Interpretive Summary: Many fish fillets are similar in appearance, which makes them a susceptible target for economically-motivated fraud. Mixing less expensive species into more expensive species is one of major fish fraudulent practices in the seafood industry. This study developed a data analysis methodology to support design of a future spectroscopy-based system for detecting mislabeling of fish fillets. Three types of spectra, including fluorescence and reflectance in visible and near-infrared and short-wave infrared regions were obtained from hyperspectral images acquired from the fish fillet samples of 25 common species. Algorithms were developed for wavelength selection, data fusion, and machine learning classification. Based on a multi-layer perceptron neural network classifier, a 95% classification accuracy was achieved using the fusion of the three spectral modes with seven wavelengths selected by a simulated annealing method. The data analysis methods developed in this study can facilitate development of a rapid and cost-effective spectral sensing device for on-site inspection of the fish fillet mislabeling, which can be used for authentication of the fish fillets and other related food products by the seafood industry and regulatory agencies.

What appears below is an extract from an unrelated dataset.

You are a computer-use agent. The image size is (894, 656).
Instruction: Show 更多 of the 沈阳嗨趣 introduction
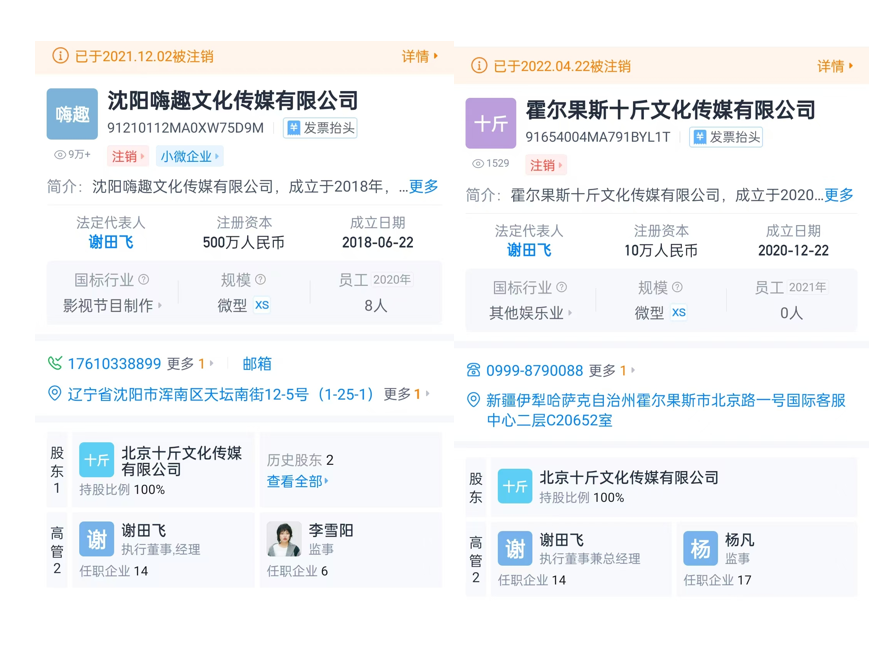tap(424, 186)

Technical Abstract: Relative to standard red/green/blue (RGB) imaging systems, hyperspectral imaging systems offer superior capabilities but tend to be expensive and complex, requiring either a mechanically complex push-broom line scanning method, a tunable filter, or a large set of light emitting diodes (LEDs) to collect images in multiple wavelengths. This paper proposes a new methodology to support the design of a hypothesized system that uses three imaging modes—fluorescence, visible/near-infrared (VNIR) reflectance, and shortwave infrared (SWIR) reflectance—to capture narrow-band spectral data at only three to seven narrow wavelengths. Simulated annealing is applied to identify the optimal wavelengths for sparse spectral measurement with a cost function based on the accuracy provided by a weighted k-nearest neighbors (WKNN) classifier, a common and relatively robust machine learning classifier. Two separate classification approaches are presented, the first using a multi-layer perceptron (MLP) artificial neural network trained on sparse data from the three individual spectra and the second using a fusion of the data from all three spectra. The results are compared with those from four alternative classifiers based on common machine learning algorithms. To validate the proposed methodology, reflectance and fluorescence spectra in these three spectroscopic modes were collected from fish fillets and used to classify the fillets by species. Accuracies determined from the two classification approaches are compared with benchmark values derived by training the classifiers with the full resolution spectral data. The results of the single-layer classification study show accuracies ranging from ~68% for SWIR reflectance to ~90% for fluorescence with just seven wavelengths. The results of the fusion classification study show accuracies of about 95% with seven wavelengths and more than 90% even with just three wavelengths. Reducing the number of required wavelengths facilitates the creation of rapid and cost-effective spectral imaging systems that can be used for widespread analysis in food monitoring/food fraud, agricultural, and biomedical applications.